Three noble smooth-skinned bodies, three generous heroes who had stood in every gap—not simply three men but three lords—lay about the every changing (Síodh) Aodha.

Three noble dragons needing no incitement, three heroes side by side, lie in one fair tapering grace; long shall that Wednesday be remembered.

— — excerpt from an elegy to Maol Seachlainn Ó Domhnaill, by Giolla Brighde Mac Con Midhe, lamenting the fall of Maol Seachlainn, An Giolla Muinealach Ó Baoighill, and Mac Somhairle at the Battle of Ballyshannon.

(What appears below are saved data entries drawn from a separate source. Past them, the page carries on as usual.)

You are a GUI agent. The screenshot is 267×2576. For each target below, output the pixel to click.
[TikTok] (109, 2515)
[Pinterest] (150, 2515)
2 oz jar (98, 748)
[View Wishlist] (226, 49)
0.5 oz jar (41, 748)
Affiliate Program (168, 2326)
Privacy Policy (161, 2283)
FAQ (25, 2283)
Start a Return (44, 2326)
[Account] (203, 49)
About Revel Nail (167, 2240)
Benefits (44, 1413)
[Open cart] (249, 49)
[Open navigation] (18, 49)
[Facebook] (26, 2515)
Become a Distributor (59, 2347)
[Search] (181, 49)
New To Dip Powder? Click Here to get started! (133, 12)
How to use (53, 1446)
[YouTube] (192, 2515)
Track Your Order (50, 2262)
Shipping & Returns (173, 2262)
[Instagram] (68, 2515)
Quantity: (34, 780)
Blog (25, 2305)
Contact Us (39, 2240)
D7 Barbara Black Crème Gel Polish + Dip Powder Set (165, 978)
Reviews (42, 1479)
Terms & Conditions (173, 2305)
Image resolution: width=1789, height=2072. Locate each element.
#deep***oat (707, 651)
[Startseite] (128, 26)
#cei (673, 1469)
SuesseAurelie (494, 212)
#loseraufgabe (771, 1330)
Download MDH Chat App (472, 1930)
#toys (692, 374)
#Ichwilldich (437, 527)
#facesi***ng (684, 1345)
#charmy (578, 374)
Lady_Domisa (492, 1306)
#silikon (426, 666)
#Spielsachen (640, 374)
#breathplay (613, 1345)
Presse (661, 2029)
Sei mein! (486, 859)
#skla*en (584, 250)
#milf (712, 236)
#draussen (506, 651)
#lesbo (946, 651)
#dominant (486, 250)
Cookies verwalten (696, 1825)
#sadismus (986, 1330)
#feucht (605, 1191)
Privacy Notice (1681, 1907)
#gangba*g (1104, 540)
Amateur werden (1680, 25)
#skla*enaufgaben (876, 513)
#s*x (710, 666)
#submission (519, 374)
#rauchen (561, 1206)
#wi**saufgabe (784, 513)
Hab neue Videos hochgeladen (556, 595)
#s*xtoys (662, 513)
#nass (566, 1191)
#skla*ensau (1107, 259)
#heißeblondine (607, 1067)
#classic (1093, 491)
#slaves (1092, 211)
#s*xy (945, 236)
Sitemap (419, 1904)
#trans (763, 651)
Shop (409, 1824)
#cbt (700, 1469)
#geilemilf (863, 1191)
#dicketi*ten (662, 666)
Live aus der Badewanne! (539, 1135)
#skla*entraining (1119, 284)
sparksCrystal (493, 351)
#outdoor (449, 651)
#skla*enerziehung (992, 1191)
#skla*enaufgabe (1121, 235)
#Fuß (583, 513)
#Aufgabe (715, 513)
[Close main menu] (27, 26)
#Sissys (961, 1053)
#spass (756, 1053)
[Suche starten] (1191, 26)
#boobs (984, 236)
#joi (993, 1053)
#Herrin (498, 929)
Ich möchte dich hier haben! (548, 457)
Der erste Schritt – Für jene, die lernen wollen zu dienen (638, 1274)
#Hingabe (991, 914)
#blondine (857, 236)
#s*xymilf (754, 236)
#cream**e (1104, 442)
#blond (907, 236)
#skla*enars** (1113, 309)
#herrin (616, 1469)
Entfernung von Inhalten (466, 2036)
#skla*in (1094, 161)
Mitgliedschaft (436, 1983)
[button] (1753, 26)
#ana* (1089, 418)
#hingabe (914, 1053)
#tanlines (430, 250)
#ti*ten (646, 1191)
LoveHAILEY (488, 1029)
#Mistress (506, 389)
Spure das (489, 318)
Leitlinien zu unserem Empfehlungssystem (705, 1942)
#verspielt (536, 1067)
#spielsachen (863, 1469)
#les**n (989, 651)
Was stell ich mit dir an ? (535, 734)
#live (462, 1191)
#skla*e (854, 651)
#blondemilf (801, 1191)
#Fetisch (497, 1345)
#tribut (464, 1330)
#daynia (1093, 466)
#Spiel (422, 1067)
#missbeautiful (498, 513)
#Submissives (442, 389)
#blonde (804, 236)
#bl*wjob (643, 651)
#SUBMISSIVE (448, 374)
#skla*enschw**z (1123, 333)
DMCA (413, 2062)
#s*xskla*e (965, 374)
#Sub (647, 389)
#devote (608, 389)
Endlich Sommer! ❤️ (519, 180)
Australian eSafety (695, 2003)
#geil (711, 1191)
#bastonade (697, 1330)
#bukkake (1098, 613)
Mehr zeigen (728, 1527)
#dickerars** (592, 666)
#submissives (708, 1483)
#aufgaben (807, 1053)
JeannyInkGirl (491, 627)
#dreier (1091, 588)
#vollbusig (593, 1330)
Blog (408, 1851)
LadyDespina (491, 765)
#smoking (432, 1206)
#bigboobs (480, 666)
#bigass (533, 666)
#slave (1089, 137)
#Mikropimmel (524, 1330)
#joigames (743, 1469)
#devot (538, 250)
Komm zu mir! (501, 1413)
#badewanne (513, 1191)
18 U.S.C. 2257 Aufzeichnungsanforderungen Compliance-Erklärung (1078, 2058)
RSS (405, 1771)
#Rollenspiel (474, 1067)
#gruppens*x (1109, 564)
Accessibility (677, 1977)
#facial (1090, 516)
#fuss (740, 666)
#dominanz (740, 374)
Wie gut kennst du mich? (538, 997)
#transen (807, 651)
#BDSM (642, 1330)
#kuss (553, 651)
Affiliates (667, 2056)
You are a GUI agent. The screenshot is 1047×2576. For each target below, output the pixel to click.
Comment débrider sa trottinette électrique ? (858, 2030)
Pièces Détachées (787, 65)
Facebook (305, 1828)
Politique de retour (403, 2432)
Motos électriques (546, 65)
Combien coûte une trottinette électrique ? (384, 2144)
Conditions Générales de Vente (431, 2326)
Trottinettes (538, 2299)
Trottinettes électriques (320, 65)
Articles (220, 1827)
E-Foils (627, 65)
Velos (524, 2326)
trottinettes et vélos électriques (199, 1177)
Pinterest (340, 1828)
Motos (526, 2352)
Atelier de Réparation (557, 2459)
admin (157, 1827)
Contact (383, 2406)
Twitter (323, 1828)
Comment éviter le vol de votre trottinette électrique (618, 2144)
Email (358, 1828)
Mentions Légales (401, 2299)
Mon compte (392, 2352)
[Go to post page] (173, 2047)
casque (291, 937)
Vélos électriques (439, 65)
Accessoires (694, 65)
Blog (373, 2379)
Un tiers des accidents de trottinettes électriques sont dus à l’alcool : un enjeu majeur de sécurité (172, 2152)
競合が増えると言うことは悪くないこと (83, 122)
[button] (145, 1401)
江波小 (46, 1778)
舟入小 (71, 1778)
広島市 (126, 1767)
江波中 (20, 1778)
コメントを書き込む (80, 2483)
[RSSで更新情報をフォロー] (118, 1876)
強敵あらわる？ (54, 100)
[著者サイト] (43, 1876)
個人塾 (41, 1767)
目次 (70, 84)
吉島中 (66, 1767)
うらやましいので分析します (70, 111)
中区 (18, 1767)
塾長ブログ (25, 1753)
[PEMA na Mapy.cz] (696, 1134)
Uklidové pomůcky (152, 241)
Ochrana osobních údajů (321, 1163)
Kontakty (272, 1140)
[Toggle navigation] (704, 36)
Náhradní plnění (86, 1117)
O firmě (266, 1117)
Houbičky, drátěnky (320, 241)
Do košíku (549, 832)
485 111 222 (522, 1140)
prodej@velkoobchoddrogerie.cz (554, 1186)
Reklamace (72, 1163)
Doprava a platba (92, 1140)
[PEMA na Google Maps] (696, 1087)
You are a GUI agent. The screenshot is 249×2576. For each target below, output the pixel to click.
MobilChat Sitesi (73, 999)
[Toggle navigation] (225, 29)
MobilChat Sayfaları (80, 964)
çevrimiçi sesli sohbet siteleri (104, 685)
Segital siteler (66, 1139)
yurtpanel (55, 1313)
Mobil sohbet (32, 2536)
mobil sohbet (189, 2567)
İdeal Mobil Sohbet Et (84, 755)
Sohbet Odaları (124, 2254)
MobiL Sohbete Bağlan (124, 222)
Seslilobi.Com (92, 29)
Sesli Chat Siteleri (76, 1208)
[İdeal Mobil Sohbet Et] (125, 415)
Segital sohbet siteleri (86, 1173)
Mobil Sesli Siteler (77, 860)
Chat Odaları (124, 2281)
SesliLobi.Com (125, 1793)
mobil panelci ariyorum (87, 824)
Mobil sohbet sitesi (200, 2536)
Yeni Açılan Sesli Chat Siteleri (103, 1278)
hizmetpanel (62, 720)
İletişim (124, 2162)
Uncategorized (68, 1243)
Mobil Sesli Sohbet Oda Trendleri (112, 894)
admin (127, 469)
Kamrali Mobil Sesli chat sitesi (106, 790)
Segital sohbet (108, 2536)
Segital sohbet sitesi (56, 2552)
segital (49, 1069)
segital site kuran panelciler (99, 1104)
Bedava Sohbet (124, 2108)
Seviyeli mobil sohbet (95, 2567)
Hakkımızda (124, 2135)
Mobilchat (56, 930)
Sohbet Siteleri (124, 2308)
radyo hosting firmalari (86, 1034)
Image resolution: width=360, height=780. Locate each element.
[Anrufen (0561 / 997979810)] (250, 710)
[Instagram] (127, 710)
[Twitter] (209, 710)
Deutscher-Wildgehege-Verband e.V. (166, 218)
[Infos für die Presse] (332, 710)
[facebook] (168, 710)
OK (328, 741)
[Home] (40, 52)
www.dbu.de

The fall of Mac Somhairle is noted by numerous sources, such as the fifteenth- to sixteenth-century Annals of Connacht, the Annals of Ulster, the seventeenth-century Annals of the Four Masters, and the sixteenth-century Annals of Loch Cé. At the time of his demise, Mac Somhairle was supporting the cause of Maol Seachlainn Ó Domhnaill, King of Tír Chonaill, who was attempting to halt to expansion of the English when his forces were crushed by Maurice fitz Gerald, Lord of Offaly at Ballyshannon. Not only did Mac Somhairle lose his life in the affair, so too did Maol Seachlainn and the latter's principal underking, An Giolla Muinealach Ó Baoighill. At the time of his fall, Mac Somhairle would have undoubtedly commanded a force of fighting men—known later in the century as gallowglasses—and could have either lent military assistance to the Uí Domhnaill voluntarily, or else marketed such services to the kindred as a mercenary. About a decade after Mac Somhairle's death, Ruaidhrí's son, Dubhghall—also named Mac Somhairle by various Irish annals—is recorded to have fought the English in Connacht, and to have contracted a marital alliance with Aodh na nGall Ó Conchobhair, who thereby received a tocher that included one hundred and sixty gallowglass warriors commanded by Ruaidhrí's younger son, Ailéan. Ruaidhrí's Clann Ruaidhrí descendants are recorded to have acted in Ireland as gallowglass commanders as late as the mid fourteenth century.